▶ Work to complete:
Look through the entries below and show every line containing the word "computer".

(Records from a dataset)
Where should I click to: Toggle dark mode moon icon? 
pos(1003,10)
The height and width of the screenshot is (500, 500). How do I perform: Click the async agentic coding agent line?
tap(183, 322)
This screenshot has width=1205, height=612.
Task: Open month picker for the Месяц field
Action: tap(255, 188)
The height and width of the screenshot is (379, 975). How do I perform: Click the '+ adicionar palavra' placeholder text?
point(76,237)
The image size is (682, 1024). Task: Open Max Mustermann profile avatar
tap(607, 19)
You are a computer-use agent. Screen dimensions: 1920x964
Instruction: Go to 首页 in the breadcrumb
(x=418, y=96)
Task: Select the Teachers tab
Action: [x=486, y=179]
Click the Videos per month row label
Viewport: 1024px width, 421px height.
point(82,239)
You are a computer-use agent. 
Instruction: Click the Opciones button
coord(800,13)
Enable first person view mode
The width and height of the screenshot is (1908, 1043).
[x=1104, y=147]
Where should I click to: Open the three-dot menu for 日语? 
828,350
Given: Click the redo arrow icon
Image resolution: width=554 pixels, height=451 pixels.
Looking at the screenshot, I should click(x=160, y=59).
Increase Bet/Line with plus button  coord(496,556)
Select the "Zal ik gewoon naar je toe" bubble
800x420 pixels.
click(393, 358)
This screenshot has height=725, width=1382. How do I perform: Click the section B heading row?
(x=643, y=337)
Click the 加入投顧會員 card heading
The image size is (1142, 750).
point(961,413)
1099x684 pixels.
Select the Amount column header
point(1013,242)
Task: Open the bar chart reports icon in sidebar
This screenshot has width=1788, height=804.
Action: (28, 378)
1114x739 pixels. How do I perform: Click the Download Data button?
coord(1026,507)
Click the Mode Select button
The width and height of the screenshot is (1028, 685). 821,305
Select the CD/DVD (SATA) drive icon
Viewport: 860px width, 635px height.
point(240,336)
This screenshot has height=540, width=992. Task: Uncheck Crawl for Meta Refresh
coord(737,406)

▶ Reply to the exercise:
You are a computer-use agent. Screen dimensions: 1920x964
You are a computer-use agent. 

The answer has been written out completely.